┌──

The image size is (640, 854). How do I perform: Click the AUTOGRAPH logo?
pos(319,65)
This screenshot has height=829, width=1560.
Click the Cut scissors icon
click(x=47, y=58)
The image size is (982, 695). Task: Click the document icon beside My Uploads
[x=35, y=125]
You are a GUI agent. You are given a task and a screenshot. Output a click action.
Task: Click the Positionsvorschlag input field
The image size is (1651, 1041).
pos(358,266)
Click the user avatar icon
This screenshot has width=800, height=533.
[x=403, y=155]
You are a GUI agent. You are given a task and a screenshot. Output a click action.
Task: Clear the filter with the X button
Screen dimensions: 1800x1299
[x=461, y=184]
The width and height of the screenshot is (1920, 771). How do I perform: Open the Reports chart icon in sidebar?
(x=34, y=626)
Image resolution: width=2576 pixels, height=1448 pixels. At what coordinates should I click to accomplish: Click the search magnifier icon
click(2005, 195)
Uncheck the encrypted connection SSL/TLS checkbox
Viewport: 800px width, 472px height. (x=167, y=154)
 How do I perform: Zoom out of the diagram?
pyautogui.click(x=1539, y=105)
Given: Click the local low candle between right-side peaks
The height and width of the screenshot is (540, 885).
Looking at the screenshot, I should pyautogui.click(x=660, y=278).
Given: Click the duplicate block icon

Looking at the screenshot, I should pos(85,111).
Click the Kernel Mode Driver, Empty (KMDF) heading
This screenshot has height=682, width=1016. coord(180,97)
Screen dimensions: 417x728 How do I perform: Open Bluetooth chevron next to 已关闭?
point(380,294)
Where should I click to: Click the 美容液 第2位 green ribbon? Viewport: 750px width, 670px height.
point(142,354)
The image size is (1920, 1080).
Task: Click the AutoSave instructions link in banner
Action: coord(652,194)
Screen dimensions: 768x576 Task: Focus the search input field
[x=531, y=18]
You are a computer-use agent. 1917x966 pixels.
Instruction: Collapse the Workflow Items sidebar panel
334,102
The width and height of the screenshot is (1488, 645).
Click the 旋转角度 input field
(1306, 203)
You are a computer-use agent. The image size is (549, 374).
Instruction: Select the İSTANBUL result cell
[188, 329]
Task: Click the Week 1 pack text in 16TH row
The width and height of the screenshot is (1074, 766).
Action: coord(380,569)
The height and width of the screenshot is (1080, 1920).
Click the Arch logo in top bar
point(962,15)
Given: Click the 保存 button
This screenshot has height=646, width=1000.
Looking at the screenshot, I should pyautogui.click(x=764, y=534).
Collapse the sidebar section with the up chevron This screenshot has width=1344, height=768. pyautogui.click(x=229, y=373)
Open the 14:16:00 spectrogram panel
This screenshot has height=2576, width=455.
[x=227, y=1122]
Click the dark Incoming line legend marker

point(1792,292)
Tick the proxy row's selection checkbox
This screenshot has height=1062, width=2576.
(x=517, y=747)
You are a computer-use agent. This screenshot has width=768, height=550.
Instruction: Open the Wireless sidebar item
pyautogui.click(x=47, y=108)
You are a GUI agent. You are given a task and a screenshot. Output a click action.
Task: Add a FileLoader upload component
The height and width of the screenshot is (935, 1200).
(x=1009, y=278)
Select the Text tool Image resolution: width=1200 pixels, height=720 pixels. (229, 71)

└──

* [BRIEF] Please edit the records above so that "GUI agent" becomes "desktop agent" wherever it occurs. Leave everything else unchanged.

* [EXERCISE OUTPUT]
The image size is (640, 854). How do I perform: Click the AUTOGRAPH logo?
pos(319,65)
This screenshot has height=829, width=1560.
Click the Cut scissors icon
click(x=47, y=58)
The image size is (982, 695). Task: Click the document icon beside My Uploads
[x=35, y=125]
You are a desktop agent. You are given a task and a screenshot. Output a click action.
Task: Click the Positionsvorschlag input field
The image size is (1651, 1041).
pos(358,266)
Click the user avatar icon
This screenshot has width=800, height=533.
[x=403, y=155]
You are a desktop agent. You are given a task and a screenshot. Output a click action.
Task: Clear the filter with the X button
Screen dimensions: 1800x1299
[x=461, y=184]
The width and height of the screenshot is (1920, 771). How do I perform: Open the Reports chart icon in sidebar?
(x=34, y=626)
Image resolution: width=2576 pixels, height=1448 pixels. At what coordinates should I click to accomplish: Click the search magnifier icon
click(2005, 195)
Uncheck the encrypted connection SSL/TLS checkbox
Viewport: 800px width, 472px height. (x=167, y=154)
 How do I perform: Zoom out of the diagram?
pyautogui.click(x=1539, y=105)
Given: Click the local low candle between right-side peaks
The height and width of the screenshot is (540, 885).
Looking at the screenshot, I should pyautogui.click(x=660, y=278).
Given: Click the duplicate block icon

Looking at the screenshot, I should pos(85,111).
Click the Kernel Mode Driver, Empty (KMDF) heading
This screenshot has height=682, width=1016. coord(180,97)
Screen dimensions: 417x728 How do I perform: Open Bluetooth chevron next to 已关闭?
point(380,294)
Where should I click to: Click the 美容液 第2位 green ribbon? Viewport: 750px width, 670px height.
point(142,354)
The image size is (1920, 1080).
Task: Click the AutoSave instructions link in banner
Action: coord(652,194)
Screen dimensions: 768x576 Task: Focus the search input field
[x=531, y=18]
You are a computer-use agent. 1917x966 pixels.
Instruction: Collapse the Workflow Items sidebar panel
334,102
The width and height of the screenshot is (1488, 645).
Click the 旋转角度 input field
(1306, 203)
You are a computer-use agent. The image size is (549, 374).
Instruction: Select the İSTANBUL result cell
[188, 329]
Task: Click the Week 1 pack text in 16TH row
The width and height of the screenshot is (1074, 766).
Action: coord(380,569)
The height and width of the screenshot is (1080, 1920).
Click the Arch logo in top bar
point(962,15)
Given: Click the 保存 button
This screenshot has height=646, width=1000.
Looking at the screenshot, I should pyautogui.click(x=764, y=534).
Collapse the sidebar section with the up chevron This screenshot has width=1344, height=768. pyautogui.click(x=229, y=373)
Open the 14:16:00 spectrogram panel
This screenshot has height=2576, width=455.
[x=227, y=1122]
Click the dark Incoming line legend marker

point(1792,292)
Tick the proxy row's selection checkbox
This screenshot has height=1062, width=2576.
(x=517, y=747)
You are a computer-use agent. This screenshot has width=768, height=550.
Instruction: Open the Wireless sidebar item
pyautogui.click(x=47, y=108)
You are a desktop agent. You are given a task and a screenshot. Output a click action.
Task: Add a FileLoader upload component
The height and width of the screenshot is (935, 1200).
(x=1009, y=278)
Select the Text tool Image resolution: width=1200 pixels, height=720 pixels. (229, 71)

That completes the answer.